O que esperar do futuroEnfermeiros: heróis de jaleco

Enquanto pelo mundo, as pessoas choram as mortes de 3,32 milhões por covid, nos hospitais fortes guerreiros driblam suas dores, o medo e a solidão para continuar cuidando e salvando pessoas. Na quarta-feira, dia 12 de maio, celebra-se o Dia Internacional da Enfermagem e do Enfermeiro e abrimos um precedente neste espaço desde o início da pandemia para homenagear esses

heróis que também usam máscara - assim como os super heróis da ficção - mas para evitar um mal maior: o contágio por covid.

Nesses 15 meses que o novo coronavírus atingiu 160 milhões de pessoas pelo mundo (15,3 milhões só no Brasil), a Semana Nacional da Enfermagem serviu para homenagear esses bravos guerreiros, que não tem muito o que comemorar nos tempos atuais. Isso porque além de continuarem cuidando dos pacientes com covid, assistem silenciosos (muitas vezes aos prantos) a baixa dos colegas de profissão. Somente em 2020, 44.441 enfermeiros, técnicos e auxiliares foram afastados do trabalho e colocados em quarentena após serem infectados pelo novo coronavírus, um número significativo dentro de um universo de pouco mais de 2 milhões de trabalhadores da área.

Com relação ao número de mortes, até fevereiro eram 519 profissionais de Enfermagem, segundo o Conselho Federal de Enfermagem (Cofen).

O Brasil responde por um terço do total de mortes por covid-19 entre esses profissionais. O dado em âmbito mundial mais recente sobre letalidade da doença entre enfermeiros foi divulgado em novembro pelo Conselho Internacional da categoria, e dava conta de 1.500 mortos em 44 países.

Isso tudo se deve a falta de equipamentos de proteção individual (EPI) adequado, às más condições de trabalho que estão expostos, jornadas exaustivas e a omissão das gestões, segundo a opinião do Comitê Gestor de Crise Covid-19 do Cofen. Isso porque a população continuou ignorando as medidas básicas de distanciamento social e de prevenção à covid-19, o que ocasionou na segunda onda, registrada no primeiro trimestre. Com os hospitais voltaram, cresceu ainda mais o risco para o profissional de saúde.

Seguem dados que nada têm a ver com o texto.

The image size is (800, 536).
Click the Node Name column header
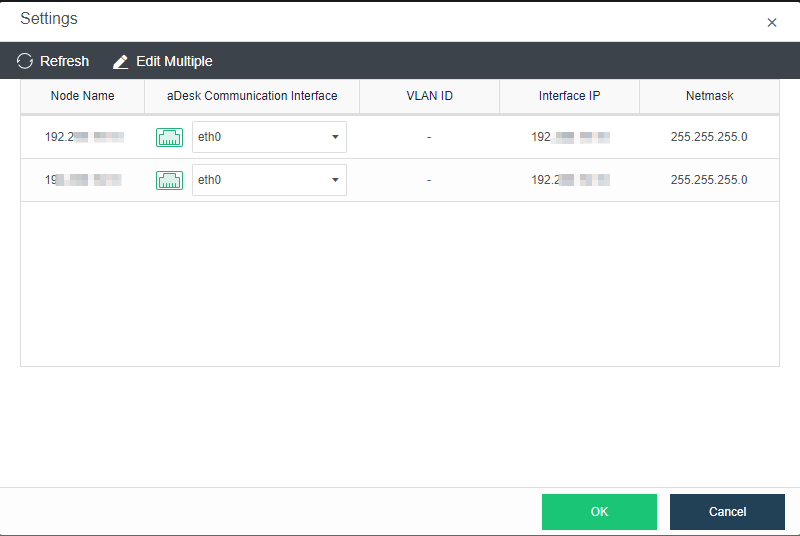tap(82, 96)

Ainda conforme o Cofen, as mortes e afastamentos culminaram na abertura de vagas na área, com a consequente contratação de profissionais com menos experiência no combate à covid. Só que além da pouca experiência profissional, falta também o tempo de contato e combate ao novo coronavírus, que afeta a saúde física e mental dos enfermeiros. Como são novos nos ambulatórios e UTIs de covid, esses enfermeiros nem sempre conseguem cumprir as medidas de segurança para evitar o contágio, muito menos conhecem as ações de autocuidado para evitar colapsos nervosos, tão frequentes diante da pressão dentro dos hospitais. Ou seja, enquanto eles cuidam dos infectados, quem cuida deles?

Embora usem jaleco no lugar de capas e máscaras de proteção e não para esconder suas verdadeiras identidades, os enfermeiros não são invencíveis. Eles são verdadeiros heróis sim, mas também precisam de atenção e segurança para continuarem exercendo a profissão com maestria. Então é preciso que os governantes olhem sem hipocrisia para as condições em que esses profissionais trabalham e quanto recebem para que haja mais do que a entrega de lembrancinhas ou palmas no Dia Internacional da Enfermagem. Que haja uma real valorização da profissão e que os enfermeiros recebam a atenção que merecem, seja material ou emocional.